Yani... kendine iki yumurta kirmayan ama başka bir insan icin yemek pişiren bir insansin...

Özsevgi duyduğuna eminmisin?
Çoğu kadında eksik olan duygu aslinda içe dönük (egoya) sevgi.
eşim de bana kendinden başka kimseyi sevmiyorsun der. Ona katlandığım halde der bunu inatla :bicak:
 
eşim de bana kendinden başka kimseyi sevmiyorsun der. Ona katlandığım halde der bunu inatla :bicak:

Bunu diyenler genelde " hep bana hep bana" varliklardir. Eşin böyle bir kişi demiyorum ama kendini sevmeyip de kimi sevcekmişsin?
Yani kendini sevmeyen zaten sağlıklı bir şekilde başka bir insani sevemez...

Ben şahsen kendime yapmadığım hiçbir şeyi bir başkasına yapmam. İlk bana... kalani başka bir insana.
Çocuk bakiminda 50/50 olur... bazen 100/0...

Konu okuyorum burda... bebekden yemek yiyemeyen yikanamayan anneler?
Ne alaka? 15 dakika ağlarsa pullari dökülmez. Yikanirim vallah... yemeğimide yerim. Ac ac kokuşuk gezcek halim yok.

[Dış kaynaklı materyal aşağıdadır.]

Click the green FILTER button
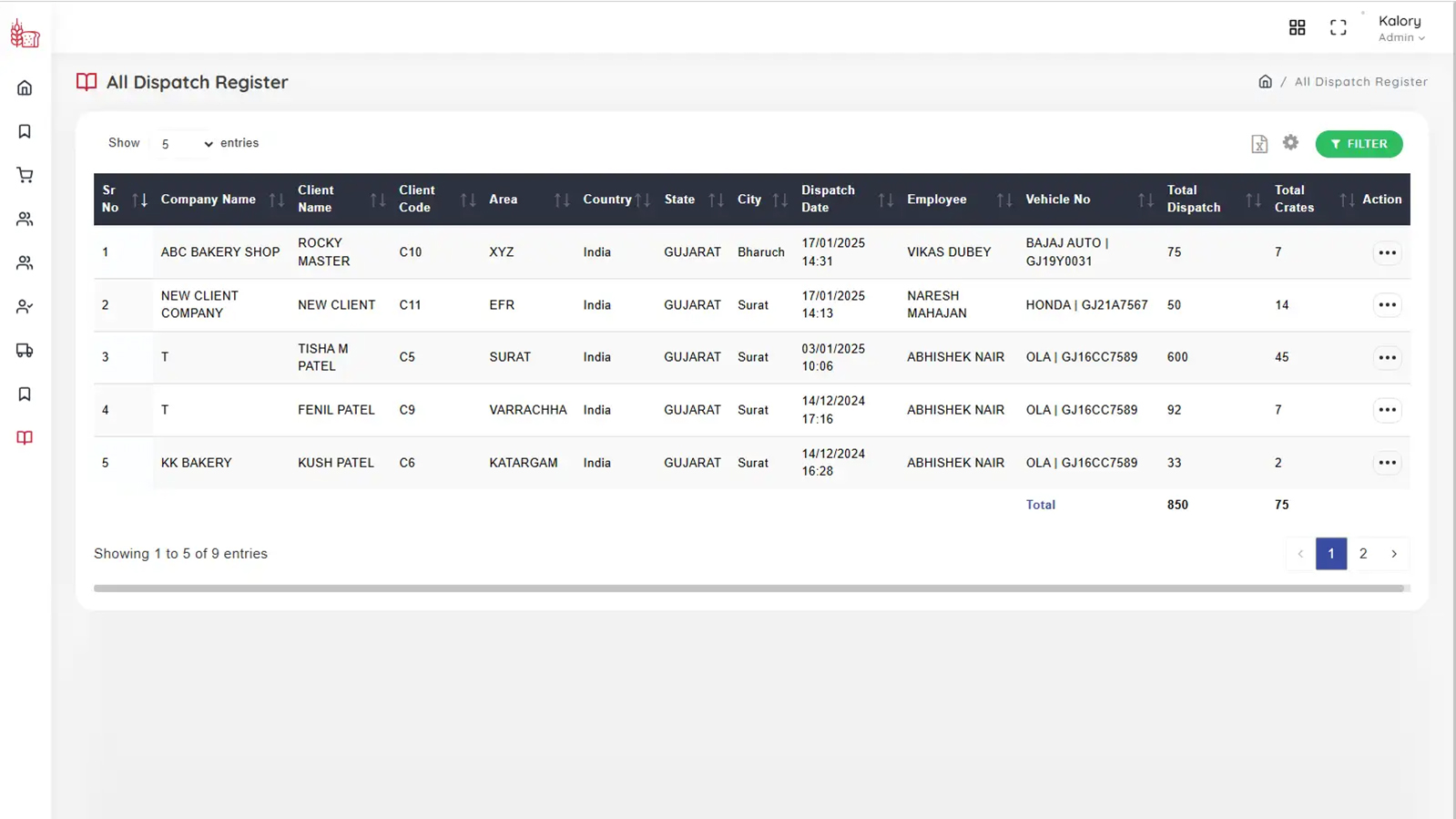 point(1359,144)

Ben galiba aşırı egoist bir kadinim.
 
Konu çok uzun olunca böyle sona gelene kadar başta ne yazıyor onu unutuyorum konuları kısa tutmak daha anlaşılır olabiliyor bazen. Hele uykum varken okumaya çalışıyorsam uyuyup kalıyorum :)

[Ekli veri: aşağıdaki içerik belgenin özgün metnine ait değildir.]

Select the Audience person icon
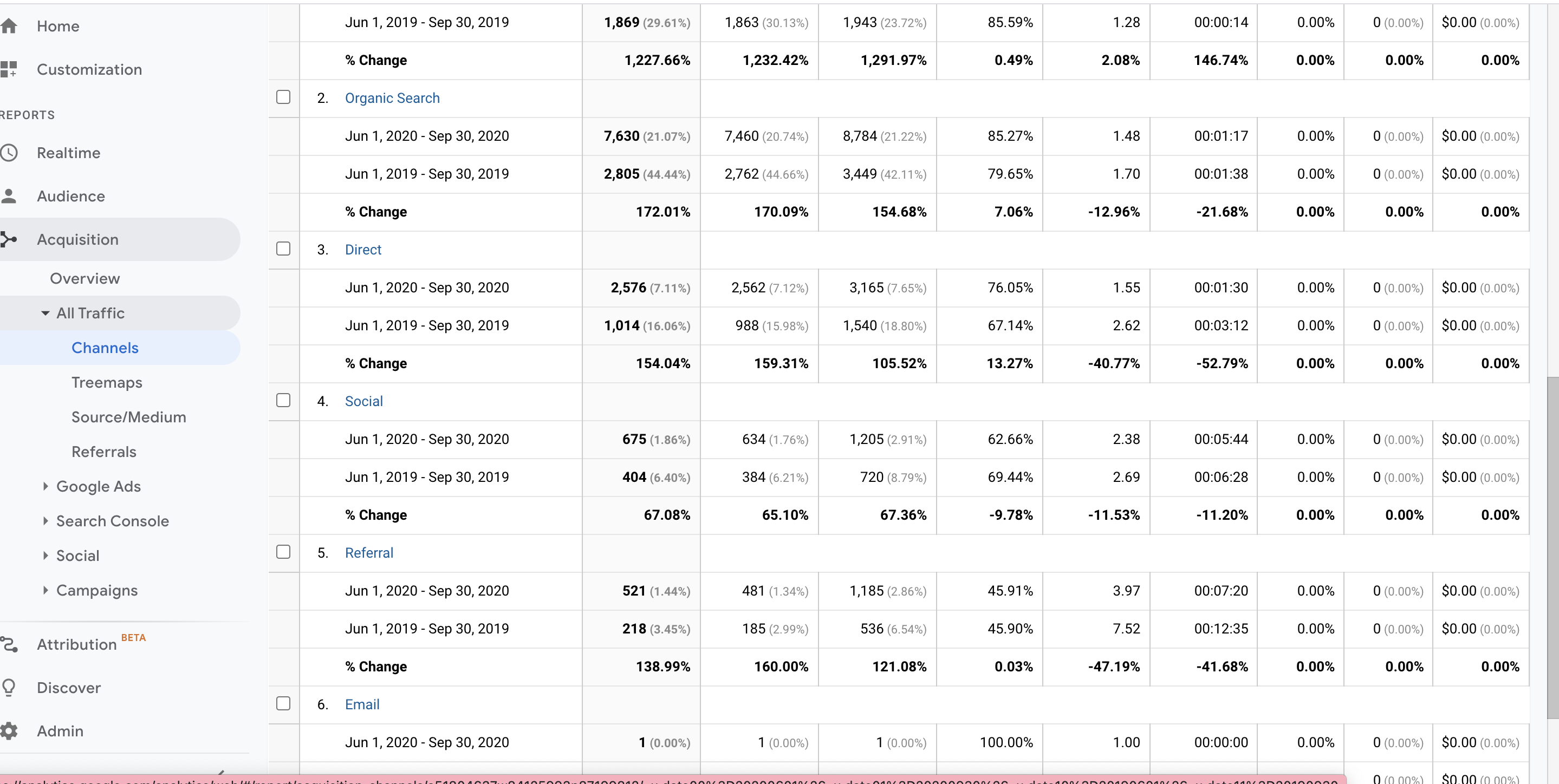The width and height of the screenshot is (1559, 784). (x=9, y=196)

Aslında birçok şeyi kendin için de yapıyorsun öyle düşün. Ornegin yemek yapmak ona buna yapıyorum diye düşünme sende yiyorsun o yemekten. Kendime yapıyorum diye düşün. Bu şekilde onun için bunu yapıyorum diye düşünürsen mutsuz olursun. Bazı işleri zevk alarak yapmaya çalış derim ben
 
Bahsettiğin kişiden bir adet aynada görüyorum,sana tek diyebileceğim başka insanların memnuniyeti ,takdiri sana daha fazla haz verirken kendine karşı o hazzı duymaman.Bu kendini önemsememek değilde hani ispat etmek ya da nasıl denir bak dur,kendini bilmek,kendine güvenmek...Offf anlatabildim umarım:))Ay bu yaştan sonra sorgulamalar beni sıkıyor yapma bunu kendine ya.Böylesin işte yani,değiştirebilirmisin bilmem de senin karakterinin alt yapısında özveri var ,disiplin var mükemmeliyetçililik var ama bunu kendin için yapmıyorsun seni rahatsız eden takdir edilmek değil ama kendini takdir etmek,fazla mütevazi olabilirmisin?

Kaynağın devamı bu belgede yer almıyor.